## Text provided
* Start *

Before proceeding, it is important to note that the paper is limited in two key ways. First, although the WB6 are comprised of different countries with distinct cultural, political and socio-economic contexts, they will be considered together. This is also how they are primarily regarded by the EU (European Commission, 2021a) and it allows for a broader argument on region-wide developments. The specificities of each of the countries are nevertheless acknowledged throughout. Second, although the possible future accessions are significant for both the WB6 and the EU, the paper limits itself to development outcomes for the former.

The remainder of the paper is structured as follows. First, in a literature review, political conditionality, the WB6, and their accession trajectories are discussed and contextualised. Then, an empirical study is presented where three rival theories for the slow accessions are discussed and held to evidence. The paper finishes with a conclusion.

* End *

## Problems to work on
1. Transcribe the paper excerpt from "The remainder of" to "with a conclusion.".
2. According to the paper excerpt, what does the empirical study hold to evidence?

## Dataset entries

* Start *

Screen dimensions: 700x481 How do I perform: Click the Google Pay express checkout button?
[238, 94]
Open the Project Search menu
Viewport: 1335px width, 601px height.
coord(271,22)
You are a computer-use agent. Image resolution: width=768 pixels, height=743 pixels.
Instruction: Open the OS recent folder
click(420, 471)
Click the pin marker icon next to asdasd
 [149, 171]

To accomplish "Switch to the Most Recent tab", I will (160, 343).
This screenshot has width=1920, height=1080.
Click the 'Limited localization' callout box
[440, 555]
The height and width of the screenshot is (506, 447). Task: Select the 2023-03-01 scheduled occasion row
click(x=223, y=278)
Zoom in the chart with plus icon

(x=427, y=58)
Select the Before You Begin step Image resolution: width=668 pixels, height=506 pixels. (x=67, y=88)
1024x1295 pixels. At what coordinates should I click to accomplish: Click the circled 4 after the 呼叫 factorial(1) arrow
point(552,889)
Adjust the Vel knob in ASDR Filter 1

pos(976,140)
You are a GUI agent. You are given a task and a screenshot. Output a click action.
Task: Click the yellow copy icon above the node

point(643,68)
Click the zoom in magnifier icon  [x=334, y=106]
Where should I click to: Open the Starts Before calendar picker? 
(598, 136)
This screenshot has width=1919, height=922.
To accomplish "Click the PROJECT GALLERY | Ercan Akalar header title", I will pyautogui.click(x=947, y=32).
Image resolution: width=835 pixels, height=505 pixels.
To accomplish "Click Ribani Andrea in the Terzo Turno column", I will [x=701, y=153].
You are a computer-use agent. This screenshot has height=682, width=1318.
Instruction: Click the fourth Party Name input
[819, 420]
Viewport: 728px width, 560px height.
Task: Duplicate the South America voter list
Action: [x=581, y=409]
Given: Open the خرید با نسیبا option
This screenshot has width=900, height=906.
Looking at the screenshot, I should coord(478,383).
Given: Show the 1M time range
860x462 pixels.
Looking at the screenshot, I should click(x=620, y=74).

* End *

## Task-by-task outputs
1.
The remainder of the paper is structured as follows. First, in a literature review, political conditionality, the WB6, and their accession trajectories are discussed and contextualised. Then, an empirical study is presented where three rival theories for the slow accessions are discussed and held to evidence. The paper finishes with a conclusion.

2. Three rival theories for the slow accessions.